Merkez Bankası yönetimine Avrupa Merkez Bankası’nın yaptığı gibi Uzun Vadeli Refinansman yöntemi öneriliyor. Merkez Bankası’nın “para basması” anlamına gelen bu mekanizma enflasyonu patlatabilir
Merkez Bankası kaynaklarıyla büyüme ateşle oynamak olur
Güldem Atabay
Merkez Bankası başkanı değişiminin ardından para politikasının “yaratıcı yeniliklerle” nasıl kullanılabileceğine yönelik tartışmalar ortaya çıkmaya başladı. Bunlardan en dikkat çekici olanı da hükümete yakın gazetelerde konu olduğu şekliyle Merkez Bankası kaynaklarının reel ekonomiyi desteklemek üzere “hedefli alanlarda” kullanılması. Merkez bankası üzerinden yatırıma-üretime ayrı fonlama faizi ile kaynak aktarılması.  Merkez Bankası kaynakları deyince akla hemen gelenler rezervler ve tabi ki bankanın kendi yarattığı Türk Lirası.  Rezervler 2020 yaz aylarında Dolar/TL’yi 6.85 civarında tutabilmek üzere şeffaf olmayan yöntemlerle harcandı. Bundaki amaç, Merkez Bankası’nın enflasyonun altına indirdiği politika faiziyle ekonomiyi canlandırmaktı. Bugün hala swaplar hariç Merkez Bankası net rezervleri eksi 47 milyar dolarda. Kısaca, Merkez Bankası’nın rezervlerini kullanması imkânsız halde.  O zaman geriye kalan seçenek sadece Merkez Bankası’nın TL kaynaklarıyla, yani para basarak reel sektörü desteklemeye yönlendirilmesi.    Merkez Bankası’na esinlenmesi için verilen örneklerin başında Avrupa Merkez Bankası’nın (AMB) “Uzun Vadeli Refinansman Operasyonları”  yani “TLTRO”lar var.  Tanım olarak TLTRO’lar hedefli uzun vadeli refinansman demek. Daha net ifadeyle Merkez Bankası’nın bankalara piyasa faizine göre cazip koşullarda uzun vadeli finansman sunması; bu sayede oluşan kaynakların bankaları reel ekonomiye daha fazla kredi vermeyi teşvik etmesi.  TLTRO yapısı gereği koşullu bir mekanizma. Bankalar AMB’den parayı sadece hane halkına ve işletmelere kredi şeklinde aktarırlarsa ucuz kredi alma hakkı kazanıyor. Sağlanan kaynak, bankaların şirketlere ve hane halkına olan kredilerine (ev satın alma kredileri hariç) oranlanıyor.  TLTROlar sisteminde, Euro Bölgesi bankaları AMB’den yüzde eksi 1 ile politika faizinin 50 baz puan altında fon sağlayabiliyor. Euro Bölgesi’nde yıllık enflasyon yüzde 1.3; politika faizi ise yüzde eksi 0.5. Kaynak tabii ki AMB’nin bastığı Euro’lar.

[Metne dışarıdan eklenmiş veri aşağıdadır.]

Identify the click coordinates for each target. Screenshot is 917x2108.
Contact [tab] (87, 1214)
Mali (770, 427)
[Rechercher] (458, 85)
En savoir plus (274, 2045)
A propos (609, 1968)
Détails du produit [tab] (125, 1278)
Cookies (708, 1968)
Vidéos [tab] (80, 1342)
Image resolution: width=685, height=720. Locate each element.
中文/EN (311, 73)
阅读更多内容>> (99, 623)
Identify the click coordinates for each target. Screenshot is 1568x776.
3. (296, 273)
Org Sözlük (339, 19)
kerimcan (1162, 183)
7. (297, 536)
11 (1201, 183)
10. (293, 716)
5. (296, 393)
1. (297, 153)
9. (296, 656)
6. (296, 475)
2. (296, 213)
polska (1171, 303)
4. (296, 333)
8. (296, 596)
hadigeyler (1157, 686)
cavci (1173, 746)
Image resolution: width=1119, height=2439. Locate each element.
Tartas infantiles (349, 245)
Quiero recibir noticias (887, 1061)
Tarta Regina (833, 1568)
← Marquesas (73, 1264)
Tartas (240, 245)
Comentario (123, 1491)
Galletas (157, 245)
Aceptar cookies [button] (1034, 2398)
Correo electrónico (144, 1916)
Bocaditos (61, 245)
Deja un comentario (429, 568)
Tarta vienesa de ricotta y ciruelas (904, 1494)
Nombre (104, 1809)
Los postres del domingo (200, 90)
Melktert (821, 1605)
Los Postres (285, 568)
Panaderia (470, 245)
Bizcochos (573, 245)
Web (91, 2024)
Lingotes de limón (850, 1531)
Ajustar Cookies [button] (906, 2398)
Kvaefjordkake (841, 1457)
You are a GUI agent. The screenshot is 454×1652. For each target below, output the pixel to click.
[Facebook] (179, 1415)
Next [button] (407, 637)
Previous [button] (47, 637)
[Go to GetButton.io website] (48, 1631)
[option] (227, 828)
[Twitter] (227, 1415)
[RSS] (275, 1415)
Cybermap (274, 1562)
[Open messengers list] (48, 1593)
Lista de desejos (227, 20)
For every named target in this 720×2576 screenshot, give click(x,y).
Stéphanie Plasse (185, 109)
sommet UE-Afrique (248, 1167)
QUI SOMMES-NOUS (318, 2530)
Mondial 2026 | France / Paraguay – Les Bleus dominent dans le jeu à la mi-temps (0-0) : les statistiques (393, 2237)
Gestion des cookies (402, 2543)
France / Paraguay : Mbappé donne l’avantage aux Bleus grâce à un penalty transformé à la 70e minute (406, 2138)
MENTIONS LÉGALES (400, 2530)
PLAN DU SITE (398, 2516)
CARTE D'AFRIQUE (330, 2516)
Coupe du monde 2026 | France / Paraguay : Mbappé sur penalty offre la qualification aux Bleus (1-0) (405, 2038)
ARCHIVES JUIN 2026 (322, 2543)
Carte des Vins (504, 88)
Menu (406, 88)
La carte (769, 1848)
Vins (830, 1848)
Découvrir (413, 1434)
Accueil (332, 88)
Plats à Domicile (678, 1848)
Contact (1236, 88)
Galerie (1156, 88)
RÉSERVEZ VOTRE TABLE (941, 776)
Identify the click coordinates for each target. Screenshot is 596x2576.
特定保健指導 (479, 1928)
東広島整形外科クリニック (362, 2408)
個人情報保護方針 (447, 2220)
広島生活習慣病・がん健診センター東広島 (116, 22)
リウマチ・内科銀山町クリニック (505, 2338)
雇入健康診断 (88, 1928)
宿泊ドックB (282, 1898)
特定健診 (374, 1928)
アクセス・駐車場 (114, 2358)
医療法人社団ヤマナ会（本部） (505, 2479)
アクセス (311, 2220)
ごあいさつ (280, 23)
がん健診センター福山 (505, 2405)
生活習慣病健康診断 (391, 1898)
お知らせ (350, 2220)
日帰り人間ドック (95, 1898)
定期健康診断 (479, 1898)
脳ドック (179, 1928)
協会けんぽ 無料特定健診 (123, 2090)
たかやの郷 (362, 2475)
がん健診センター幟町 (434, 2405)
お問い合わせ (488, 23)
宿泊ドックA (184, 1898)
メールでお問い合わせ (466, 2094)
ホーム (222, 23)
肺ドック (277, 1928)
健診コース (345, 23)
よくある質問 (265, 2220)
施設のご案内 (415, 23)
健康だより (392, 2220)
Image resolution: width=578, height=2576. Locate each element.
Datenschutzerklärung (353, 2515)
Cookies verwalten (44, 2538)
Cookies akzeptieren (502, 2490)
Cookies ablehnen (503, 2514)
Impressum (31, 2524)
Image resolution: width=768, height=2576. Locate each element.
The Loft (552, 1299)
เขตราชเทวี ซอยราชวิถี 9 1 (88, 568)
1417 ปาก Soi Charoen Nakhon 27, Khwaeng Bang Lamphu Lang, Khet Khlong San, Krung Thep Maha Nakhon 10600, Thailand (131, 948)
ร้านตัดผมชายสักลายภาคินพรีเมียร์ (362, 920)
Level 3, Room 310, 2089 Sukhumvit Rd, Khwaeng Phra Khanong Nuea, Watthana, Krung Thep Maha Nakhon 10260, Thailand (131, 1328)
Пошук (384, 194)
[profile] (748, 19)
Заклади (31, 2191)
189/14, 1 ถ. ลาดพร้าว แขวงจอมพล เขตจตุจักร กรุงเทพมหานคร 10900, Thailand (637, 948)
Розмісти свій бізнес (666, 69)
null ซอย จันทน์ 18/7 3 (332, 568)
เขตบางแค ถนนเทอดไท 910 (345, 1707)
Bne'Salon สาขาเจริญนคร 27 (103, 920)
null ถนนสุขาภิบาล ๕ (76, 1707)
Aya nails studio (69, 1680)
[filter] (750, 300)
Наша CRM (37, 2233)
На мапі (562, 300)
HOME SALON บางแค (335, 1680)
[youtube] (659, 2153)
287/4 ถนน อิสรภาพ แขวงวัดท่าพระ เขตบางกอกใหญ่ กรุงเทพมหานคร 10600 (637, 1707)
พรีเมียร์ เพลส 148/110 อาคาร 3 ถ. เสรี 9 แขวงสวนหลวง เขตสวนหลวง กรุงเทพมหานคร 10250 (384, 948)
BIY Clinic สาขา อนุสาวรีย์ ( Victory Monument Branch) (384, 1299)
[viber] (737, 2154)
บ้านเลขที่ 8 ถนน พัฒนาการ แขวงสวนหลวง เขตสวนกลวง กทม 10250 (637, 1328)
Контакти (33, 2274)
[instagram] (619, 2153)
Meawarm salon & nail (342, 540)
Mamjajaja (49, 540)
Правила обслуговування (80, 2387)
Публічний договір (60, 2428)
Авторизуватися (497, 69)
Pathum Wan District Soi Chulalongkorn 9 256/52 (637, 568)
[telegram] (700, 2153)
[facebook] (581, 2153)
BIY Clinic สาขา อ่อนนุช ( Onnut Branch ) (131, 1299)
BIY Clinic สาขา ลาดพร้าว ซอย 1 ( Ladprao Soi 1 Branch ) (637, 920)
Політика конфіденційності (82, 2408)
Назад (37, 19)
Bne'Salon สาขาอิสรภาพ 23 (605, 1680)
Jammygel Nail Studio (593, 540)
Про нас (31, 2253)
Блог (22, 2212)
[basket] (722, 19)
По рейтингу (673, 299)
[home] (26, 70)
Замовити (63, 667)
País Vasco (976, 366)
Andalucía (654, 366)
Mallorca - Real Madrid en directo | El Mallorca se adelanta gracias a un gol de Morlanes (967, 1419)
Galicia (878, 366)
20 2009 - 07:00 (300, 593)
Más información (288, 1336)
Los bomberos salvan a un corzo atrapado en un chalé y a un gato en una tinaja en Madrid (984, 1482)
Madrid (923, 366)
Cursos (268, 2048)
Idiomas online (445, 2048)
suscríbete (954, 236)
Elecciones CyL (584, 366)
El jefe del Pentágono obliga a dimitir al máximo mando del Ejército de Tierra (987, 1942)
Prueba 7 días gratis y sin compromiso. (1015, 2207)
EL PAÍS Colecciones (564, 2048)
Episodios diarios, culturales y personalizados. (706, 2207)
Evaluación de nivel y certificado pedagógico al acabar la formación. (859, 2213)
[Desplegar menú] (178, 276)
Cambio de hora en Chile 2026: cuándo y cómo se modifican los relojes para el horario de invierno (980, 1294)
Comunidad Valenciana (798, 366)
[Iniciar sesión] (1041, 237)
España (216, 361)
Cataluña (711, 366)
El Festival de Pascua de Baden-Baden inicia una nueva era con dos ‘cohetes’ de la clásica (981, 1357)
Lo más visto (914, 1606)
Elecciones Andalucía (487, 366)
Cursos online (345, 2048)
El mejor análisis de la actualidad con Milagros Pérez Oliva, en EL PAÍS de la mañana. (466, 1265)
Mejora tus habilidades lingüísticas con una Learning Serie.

3 haneli enflasyon tehlikesi 

Bretton Woods para sisteminin 1971’de terki ve 1970’lerin ortalarında ağırlaşan petrol krizleriyle beraber devam eden küresel ekonomik krizlerin çoğunun temelinde ya kamu borcunun parasallaştırılması ya da dolara endeksli çeşitli sabit kur rejimlerinin sürdürülememesi yatıyor.  2008’de başlayan küresel krizin etkilerinin Covid krizi ile birleşmesi sonucu FED ve AMB başta olmak üzere büyük merkez bankalarının “yaratıcı” araçları devreye soktuğu bir gerçek. Yüklü miktarlarda dolar ve euro yaratmak suretiyle reel ekonomilere verdikleri teşvikler, TLTRO’lar gibi yeni mekanizmalar aracılığıyla şirketlere ulaştırılıyor.  Fakat bu ülkelerin hiç birinde Türkiye ekonomisinin temel ve yapısal sorunu olan yüksek enflasyon yok. Türkiye’de Mart itibarıyla yüzde 16.2 olan TÜFE enflasyonu önümüzdeki birkaç ay içinde yüzde 20’ye, belki de daha üzerine yönelmek üzere. Kredi artış hızı da çoktan yüzde 10’un üzerine çıkmış durumda ve hızlanıyor.   Merkez Bankası’nın para basarak, bankalara ucuz kredi vermek için yönlendirilmesi ve bunun sonucunda bankaların yeni bir kredi dalgası yaratması tam anlamıyla bir “genişlemeci para politikası” anlamına geliyor. Bu da sıkı para politikası uygulamak üzere politika faizinin çekildiği yüzde 19 seviyesini tamamen etkisiz hale düşürecek bir uygulama.  Kredilerde Mart başından bu yana artış hızının ivmelendiği, iç talebin güçlü seyrettiği, TL’nin değer kaybettiği, TÜFE enflasyonunun yüzde 20’ye yöneldiği bir ortamda Merkez Bankası’na TL bastırarak, bankacılık sistemi üzerinden daha fazla krediyi hem de piyasa faizinin altındaki bir seviyeden teşvik etmek ateşle oynamak demek. Türkiye’de enflasyon seviyesini 1990’lardaki yüzde 100-120 oranlarına hızla taşıyacak bir uygulama olmaya aday görünüyor.